Groups help admins manage access at scale by assigning permissions to a set of users at once. With Azure AD SCIM provisioning, WorkBoard can automatically sync groups so you don’t have to create and maintain them manually.
Configure SCIM
What you need:
Admin access in Azure AD
Admin access in WorkBoard
SCIM provisioning is enabled for your WorkBoard Azure AD application
Step 1: Configure SCIM provisioning in Azure AD
To set up SCIM for WorkBoard in Azure AD, follow the official step-by-step guide:
This article walks you through:
creating/configuring the Azure AD enterprise app for WorkBoard,
enabling Provisioning,
entering the SCIM endpoint and credentials,
testing the connection,
and turning provisioning on.
After provisioning is enabled, Azure AD will begin sending updates to WorkBoard during sync cycles.
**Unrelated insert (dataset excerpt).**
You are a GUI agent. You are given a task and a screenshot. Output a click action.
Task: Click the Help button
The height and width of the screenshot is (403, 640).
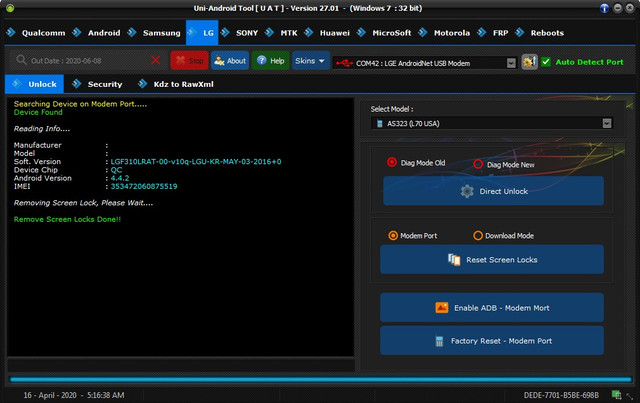(x=270, y=61)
Step 2: Assign groups in Azure AD
Azure AD only provisions the users and groups that are assigned to the WorkBoard application (depending on your Azure configuration and provisioning scope).
In Azure AD:
Open the WorkBoard Enterprise Application.
Go to Users and groups.
Add the groups you want to sync to WorkBoard.
Once assigned, Azure will include those groups in SCIM provisioning.
Step 3: Confirm groups in WorkBoard
In WorkBoard, go to: Admin Tools → Org Management → Groups
This is where synced groups will appear.
Step 4 (Optional): Create Teams from synced groups
Your organization can choose whether synced Azure AD groups also create Teams in WorkBoard. If enabled, each synced group can create a corresponding team that’s visible in the product. If disabled, groups still appear in Admin Tools → Groups, but Teams aren’t created from them.
Please contact your Customer Success Manager or the WorkBoard Support Team to have this setting enabled for your account.
What happens when groups change in Azure AD
Group removed from the Azure app
If a group is removed from the WorkBoard application assignment in Azure AD, the group is deleted in WorkBoard as part of the sync.
If your organization is configured to create Teams from synced groups, the corresponding Team is deactivated (so it’s no longer active but retained for history).
Group removed and added again
If a group is later added back to the WorkBoard app in Azure AD, the group is created again in WorkBoard during the next sync.
If Teams are created from synced groups, a corresponding Team is created again, while the previous Team remains deactivated.
This ensures the UI reflects the current Azure assignment state and avoids reactivating older team records automatically.